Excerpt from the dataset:
----------------------------------------

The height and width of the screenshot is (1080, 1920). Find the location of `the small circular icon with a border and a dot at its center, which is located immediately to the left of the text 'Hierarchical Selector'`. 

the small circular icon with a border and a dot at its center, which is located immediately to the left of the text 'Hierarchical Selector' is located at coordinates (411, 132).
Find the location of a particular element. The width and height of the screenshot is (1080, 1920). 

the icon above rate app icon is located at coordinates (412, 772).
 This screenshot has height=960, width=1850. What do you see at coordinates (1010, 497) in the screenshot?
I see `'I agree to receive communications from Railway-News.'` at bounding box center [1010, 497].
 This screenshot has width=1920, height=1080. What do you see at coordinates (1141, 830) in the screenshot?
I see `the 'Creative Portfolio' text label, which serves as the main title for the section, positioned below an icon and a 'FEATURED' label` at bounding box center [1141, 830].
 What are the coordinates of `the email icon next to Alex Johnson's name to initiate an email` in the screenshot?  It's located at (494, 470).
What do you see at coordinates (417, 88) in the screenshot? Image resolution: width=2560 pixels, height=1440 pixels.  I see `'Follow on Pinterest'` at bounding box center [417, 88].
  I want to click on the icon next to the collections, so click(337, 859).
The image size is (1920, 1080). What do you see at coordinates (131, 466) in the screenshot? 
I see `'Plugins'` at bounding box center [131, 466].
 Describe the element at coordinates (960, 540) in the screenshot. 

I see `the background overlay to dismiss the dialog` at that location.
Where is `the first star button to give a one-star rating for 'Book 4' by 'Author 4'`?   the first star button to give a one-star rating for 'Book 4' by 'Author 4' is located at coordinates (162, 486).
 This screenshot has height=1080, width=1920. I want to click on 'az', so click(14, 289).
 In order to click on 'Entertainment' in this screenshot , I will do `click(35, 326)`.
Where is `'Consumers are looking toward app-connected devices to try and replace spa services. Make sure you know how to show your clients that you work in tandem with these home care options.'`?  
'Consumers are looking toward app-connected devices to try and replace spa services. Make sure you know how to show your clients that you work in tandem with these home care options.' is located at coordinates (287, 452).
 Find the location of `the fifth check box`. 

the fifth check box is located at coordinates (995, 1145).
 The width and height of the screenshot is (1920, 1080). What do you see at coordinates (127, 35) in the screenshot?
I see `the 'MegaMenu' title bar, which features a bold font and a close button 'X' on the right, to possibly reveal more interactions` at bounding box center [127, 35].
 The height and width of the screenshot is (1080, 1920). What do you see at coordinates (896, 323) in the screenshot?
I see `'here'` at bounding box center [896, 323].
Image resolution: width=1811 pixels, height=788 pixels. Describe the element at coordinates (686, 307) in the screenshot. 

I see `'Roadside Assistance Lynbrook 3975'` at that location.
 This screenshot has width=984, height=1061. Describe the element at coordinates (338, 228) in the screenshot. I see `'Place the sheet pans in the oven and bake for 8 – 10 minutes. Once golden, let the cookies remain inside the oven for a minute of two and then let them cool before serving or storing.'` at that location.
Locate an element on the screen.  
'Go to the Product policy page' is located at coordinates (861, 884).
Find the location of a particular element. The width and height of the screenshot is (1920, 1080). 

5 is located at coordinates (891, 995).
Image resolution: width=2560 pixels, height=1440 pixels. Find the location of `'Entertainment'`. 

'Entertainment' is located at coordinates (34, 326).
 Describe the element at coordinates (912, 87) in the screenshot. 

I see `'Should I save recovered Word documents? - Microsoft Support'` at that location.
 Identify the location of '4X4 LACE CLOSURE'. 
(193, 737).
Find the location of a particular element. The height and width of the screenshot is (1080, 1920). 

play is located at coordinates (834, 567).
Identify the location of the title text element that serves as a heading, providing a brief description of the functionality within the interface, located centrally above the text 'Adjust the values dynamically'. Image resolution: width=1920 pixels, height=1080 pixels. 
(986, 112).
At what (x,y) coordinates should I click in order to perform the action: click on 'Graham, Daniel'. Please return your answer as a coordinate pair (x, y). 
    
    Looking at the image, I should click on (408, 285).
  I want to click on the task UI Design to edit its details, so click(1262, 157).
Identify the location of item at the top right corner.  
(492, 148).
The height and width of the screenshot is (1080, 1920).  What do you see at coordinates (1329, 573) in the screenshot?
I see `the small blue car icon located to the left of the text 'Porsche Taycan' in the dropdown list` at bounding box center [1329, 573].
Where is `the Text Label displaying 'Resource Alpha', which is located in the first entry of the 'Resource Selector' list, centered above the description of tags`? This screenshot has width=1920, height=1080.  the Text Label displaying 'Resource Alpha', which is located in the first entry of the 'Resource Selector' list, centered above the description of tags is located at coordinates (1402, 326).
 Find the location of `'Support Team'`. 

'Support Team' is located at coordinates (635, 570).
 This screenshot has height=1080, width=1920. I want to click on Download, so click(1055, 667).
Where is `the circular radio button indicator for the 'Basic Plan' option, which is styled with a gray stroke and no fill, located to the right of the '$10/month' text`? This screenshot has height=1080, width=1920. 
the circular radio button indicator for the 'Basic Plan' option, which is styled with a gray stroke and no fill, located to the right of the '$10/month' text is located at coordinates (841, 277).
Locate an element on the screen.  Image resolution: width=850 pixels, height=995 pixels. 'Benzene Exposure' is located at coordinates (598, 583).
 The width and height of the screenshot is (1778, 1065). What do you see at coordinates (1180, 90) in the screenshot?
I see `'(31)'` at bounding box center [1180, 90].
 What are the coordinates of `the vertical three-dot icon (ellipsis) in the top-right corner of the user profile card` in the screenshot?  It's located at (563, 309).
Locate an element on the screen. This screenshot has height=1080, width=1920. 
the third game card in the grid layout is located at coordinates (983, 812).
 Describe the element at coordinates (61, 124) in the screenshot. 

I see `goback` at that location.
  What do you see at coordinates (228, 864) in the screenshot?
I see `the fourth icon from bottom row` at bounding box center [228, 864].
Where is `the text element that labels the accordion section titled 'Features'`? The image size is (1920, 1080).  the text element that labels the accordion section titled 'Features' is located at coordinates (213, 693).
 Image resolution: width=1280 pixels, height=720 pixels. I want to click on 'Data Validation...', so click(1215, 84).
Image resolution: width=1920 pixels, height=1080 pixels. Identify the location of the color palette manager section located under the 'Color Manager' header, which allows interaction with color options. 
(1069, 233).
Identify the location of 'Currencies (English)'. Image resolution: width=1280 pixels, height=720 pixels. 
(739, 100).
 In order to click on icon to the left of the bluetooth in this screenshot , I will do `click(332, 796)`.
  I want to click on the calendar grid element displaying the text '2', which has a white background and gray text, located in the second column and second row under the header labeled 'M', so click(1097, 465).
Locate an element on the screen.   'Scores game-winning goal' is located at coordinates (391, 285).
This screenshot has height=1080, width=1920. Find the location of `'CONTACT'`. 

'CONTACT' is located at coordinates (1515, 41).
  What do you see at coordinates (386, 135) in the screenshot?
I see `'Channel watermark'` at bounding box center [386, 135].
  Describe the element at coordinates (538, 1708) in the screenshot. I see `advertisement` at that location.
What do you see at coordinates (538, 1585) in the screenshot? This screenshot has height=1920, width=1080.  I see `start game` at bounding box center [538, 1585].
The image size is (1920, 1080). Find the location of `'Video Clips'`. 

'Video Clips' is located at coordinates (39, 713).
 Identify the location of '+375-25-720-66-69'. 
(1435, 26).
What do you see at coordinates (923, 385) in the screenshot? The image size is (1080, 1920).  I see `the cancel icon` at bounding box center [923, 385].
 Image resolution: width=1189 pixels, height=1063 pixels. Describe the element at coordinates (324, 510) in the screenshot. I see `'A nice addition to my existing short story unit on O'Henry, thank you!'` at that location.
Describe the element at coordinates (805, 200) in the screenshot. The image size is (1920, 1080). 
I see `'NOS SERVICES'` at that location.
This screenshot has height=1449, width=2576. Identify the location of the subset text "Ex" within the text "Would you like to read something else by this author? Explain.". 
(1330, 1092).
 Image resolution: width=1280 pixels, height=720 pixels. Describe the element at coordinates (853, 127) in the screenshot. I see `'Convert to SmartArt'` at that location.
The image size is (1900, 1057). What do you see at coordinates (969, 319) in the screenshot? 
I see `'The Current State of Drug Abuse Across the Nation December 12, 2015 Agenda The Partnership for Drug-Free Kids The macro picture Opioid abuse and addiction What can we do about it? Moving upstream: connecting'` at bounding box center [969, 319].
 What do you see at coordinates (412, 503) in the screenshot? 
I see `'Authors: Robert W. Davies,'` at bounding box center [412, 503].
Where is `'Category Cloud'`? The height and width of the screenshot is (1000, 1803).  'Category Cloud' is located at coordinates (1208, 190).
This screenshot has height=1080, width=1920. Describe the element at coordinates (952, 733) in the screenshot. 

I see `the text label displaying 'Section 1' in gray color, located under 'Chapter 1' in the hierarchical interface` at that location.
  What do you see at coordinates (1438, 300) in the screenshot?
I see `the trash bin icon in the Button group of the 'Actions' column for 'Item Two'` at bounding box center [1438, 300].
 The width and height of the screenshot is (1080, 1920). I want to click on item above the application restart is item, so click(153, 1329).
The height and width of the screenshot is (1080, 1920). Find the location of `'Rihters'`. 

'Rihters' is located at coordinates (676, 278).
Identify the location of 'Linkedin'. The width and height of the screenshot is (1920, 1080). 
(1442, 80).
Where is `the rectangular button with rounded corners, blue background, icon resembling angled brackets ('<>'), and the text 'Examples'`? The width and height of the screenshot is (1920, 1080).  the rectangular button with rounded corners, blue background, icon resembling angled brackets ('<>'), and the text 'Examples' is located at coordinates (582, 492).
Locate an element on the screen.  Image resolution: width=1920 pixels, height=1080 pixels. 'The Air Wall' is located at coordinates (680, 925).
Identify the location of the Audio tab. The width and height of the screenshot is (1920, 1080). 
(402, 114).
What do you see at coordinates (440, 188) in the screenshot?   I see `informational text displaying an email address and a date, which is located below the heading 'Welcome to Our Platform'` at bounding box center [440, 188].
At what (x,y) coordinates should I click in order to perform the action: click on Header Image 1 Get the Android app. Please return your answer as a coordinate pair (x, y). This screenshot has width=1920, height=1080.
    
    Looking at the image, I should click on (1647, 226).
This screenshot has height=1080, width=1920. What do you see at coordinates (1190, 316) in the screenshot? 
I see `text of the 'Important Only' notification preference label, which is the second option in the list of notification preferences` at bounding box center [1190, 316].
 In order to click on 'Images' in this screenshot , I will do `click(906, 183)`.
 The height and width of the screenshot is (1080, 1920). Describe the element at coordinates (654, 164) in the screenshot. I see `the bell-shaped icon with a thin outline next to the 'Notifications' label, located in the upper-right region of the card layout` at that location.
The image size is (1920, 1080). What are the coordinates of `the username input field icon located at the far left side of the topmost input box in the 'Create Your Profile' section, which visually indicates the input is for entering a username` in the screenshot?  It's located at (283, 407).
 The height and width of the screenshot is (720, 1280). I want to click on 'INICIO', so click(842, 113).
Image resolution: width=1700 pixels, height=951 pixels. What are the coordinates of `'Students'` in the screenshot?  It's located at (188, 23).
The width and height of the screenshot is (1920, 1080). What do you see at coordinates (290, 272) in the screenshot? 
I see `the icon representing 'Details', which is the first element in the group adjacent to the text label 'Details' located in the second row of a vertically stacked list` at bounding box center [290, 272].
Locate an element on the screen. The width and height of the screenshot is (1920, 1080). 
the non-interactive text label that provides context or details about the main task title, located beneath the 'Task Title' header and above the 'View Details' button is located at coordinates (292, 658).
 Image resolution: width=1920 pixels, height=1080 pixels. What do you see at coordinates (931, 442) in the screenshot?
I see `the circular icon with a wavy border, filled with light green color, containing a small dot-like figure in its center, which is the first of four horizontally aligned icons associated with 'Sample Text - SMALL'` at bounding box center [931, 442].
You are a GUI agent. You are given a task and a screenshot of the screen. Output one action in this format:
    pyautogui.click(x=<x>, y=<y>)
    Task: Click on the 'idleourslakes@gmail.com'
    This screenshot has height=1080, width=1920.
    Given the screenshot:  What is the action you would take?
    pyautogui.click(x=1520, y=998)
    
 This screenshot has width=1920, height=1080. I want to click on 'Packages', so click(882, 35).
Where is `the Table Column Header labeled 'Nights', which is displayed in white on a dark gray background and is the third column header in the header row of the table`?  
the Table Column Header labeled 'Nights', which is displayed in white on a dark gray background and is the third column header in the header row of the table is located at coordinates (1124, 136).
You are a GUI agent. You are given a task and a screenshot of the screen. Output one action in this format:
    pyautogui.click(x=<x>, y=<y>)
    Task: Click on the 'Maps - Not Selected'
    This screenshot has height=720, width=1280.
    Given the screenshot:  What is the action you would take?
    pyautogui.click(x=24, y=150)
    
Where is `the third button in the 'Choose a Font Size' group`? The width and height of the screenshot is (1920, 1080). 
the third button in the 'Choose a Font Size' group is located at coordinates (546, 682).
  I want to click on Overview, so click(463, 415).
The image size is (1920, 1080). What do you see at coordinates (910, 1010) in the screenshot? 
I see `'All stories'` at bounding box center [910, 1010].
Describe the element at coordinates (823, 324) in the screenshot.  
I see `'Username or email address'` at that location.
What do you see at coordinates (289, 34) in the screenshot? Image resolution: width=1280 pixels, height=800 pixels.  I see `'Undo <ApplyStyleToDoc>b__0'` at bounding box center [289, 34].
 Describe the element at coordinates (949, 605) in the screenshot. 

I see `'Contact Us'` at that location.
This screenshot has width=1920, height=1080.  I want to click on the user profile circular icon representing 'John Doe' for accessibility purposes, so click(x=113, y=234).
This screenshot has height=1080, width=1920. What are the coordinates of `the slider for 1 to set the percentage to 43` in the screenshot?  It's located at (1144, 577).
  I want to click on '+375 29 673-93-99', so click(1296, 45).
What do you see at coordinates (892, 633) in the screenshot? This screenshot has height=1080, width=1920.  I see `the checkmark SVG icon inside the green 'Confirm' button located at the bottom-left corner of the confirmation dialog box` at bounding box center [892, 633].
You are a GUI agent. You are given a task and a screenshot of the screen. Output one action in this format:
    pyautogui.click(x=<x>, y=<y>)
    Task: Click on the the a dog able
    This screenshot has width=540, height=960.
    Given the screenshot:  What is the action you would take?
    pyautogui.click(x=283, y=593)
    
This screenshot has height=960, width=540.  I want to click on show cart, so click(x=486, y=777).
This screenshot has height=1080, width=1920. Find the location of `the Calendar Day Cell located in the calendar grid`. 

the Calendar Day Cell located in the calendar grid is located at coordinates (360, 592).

----------------------------------------

What is required: Copy out every line in the entries above that contains the word "will".

Complete output:
 In order to click on 'Entertainment' in this screenshot , I will do `click(35, 326)`.
 In order to click on icon to the left of the bluetooth in this screenshot , I will do `click(332, 796)`.
 In order to click on 'Images' in this screenshot , I will do `click(906, 183)`.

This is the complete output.